■ TEXT SHOWN ■
== Segment start ==

New Mexico’s Medical Advisory Board has voted 5-1 to add “opioid use disorder” to the list of conditions approved for access to the state’s medicinal cannabis program, according to a report by the Santa Fe New Mexican. The lone dissenting vote was cast by the Board’s chairman Dr. Mitch Simson, who said he was concerned about substituting one addiction for another.
The plan was supported by health professionals, addiction specialists, and lawmakers who attended the meeting of the Advisory Board last week. Board member Dr. Laura Brown, who works at the Santa Fe Addiction Center, told her colleagues that among her patients battling opiate addiction the ones “who are using cannabis are doing better than those who are not.”
Anita Briscoe, the nurse who proposed the measure to the board, indicated that about 25 percent of her patients addicted to opioids have told her that cannabis stems their craving and relieves their pain. Three of her colleagues who certify patients under the medical cannabis program estimated that they have seen roughly 400 patients use cannabis to help break their opioid addiction. Briscoe provided board members with 21 pages of research, including articles from the American Medical Associates, the American Journal of Public Health, and the American Journal of Addiction to back up her anecdotes.

== Segment end ==

■ QUESTIONS TO ANSWER ■
- a) In the article on New Mexico's cannabis vote, who cast the only vote against the measure?
- b) Write the next part of the article on New Mexico's cannabis vote, starting after its last sentence.
The material that comes next is separate and has no connection to the article on New Mexico's cannabis vote.

Saved data entries
== Segment start ==

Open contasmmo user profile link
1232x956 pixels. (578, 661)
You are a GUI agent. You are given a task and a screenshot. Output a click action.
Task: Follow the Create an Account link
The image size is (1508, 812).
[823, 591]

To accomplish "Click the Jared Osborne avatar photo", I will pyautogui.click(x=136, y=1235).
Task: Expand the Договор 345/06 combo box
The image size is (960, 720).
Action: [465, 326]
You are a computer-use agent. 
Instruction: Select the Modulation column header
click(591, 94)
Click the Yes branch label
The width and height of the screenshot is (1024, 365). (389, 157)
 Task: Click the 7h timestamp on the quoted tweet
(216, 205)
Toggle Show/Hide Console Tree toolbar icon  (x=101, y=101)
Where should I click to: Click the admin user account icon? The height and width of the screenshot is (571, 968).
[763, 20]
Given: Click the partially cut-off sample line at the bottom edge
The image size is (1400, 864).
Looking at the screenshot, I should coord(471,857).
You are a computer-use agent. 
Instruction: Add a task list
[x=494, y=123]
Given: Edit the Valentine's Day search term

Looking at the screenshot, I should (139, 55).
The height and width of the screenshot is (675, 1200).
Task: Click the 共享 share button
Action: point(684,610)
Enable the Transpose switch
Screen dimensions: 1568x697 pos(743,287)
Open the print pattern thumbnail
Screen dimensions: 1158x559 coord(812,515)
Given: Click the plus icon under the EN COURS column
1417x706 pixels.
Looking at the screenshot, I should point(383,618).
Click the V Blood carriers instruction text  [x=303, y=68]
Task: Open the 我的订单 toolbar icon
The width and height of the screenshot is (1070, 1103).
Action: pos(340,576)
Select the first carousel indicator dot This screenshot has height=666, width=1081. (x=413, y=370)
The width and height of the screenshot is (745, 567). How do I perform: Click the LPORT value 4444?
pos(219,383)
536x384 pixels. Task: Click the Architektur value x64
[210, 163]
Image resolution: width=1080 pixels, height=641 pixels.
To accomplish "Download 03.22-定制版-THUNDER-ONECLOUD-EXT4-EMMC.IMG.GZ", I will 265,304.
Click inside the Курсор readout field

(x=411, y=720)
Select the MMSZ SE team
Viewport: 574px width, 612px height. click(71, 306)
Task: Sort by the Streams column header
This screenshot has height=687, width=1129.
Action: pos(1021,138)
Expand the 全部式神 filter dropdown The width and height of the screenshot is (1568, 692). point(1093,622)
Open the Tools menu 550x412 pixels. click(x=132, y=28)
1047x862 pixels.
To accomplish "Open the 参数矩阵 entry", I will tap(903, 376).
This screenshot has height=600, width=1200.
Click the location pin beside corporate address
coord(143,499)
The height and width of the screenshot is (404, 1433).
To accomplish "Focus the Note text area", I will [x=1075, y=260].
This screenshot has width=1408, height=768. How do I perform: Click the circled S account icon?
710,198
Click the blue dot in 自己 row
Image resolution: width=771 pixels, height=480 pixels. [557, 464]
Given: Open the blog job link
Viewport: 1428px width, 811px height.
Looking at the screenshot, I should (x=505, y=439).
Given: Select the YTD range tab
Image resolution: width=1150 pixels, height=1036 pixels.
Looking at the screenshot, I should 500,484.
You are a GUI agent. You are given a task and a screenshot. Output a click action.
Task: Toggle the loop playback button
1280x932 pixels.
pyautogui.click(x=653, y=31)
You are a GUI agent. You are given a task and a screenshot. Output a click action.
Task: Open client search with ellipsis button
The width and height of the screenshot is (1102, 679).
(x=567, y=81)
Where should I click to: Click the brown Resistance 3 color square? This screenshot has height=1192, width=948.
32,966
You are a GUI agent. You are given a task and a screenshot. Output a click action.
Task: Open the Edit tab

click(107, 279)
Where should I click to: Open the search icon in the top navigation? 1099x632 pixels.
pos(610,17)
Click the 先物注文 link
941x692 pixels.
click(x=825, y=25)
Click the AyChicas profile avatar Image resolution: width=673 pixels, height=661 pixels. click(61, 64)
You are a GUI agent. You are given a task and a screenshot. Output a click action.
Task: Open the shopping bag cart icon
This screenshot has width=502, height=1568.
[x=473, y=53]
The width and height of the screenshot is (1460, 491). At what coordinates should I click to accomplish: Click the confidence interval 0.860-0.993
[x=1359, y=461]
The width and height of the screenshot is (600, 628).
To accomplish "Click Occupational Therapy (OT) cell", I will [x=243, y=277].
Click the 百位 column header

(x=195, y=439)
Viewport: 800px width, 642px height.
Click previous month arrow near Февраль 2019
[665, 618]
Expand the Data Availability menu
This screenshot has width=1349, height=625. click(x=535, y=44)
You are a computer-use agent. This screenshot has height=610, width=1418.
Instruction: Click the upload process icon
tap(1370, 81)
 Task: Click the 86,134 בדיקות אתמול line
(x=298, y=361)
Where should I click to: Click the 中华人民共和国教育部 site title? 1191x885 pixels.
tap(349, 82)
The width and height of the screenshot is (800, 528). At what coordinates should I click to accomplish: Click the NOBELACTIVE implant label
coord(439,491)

== Segment end ==

■ RESPONSES FOR EACH TASK ■
- a) The Board's chairman, Dr. Mitch Simson.

- b)
“Just imagine if [addicts] had access to cannabis and were able to kick their habits, how our state would change for the better,” she said during her appearance in front of the board. “Crime would go down, health care costs would diminish, overdose deaths would fall, and it would help our economy to flourish. Without the familial crisis of opiate dependence, New Mexico’s children would also be safer, families would be more stable.”
State Sen. Gerald Ortiz y Pino, and Rep. Deborah Armstrong, both Democrats, also submitted letters backing the proposal.
During the meeting, the Advisory Board also voted to allow Alzheimer’s disease to the qualifying condition list, allow patients to be certified under the program via telemedicine — to help rural New Mexicans gain access to the program — and to raise the cap on the number of growers permitted under the program. They also tabled proposals that would add autism, attention deficit disorder, and attention deficit hyperactivity disorder.
State Health Secretary-designate Lynn Gallagher must sign off on any new qualifying conditions before they would be permitted for medical cannabis therapies.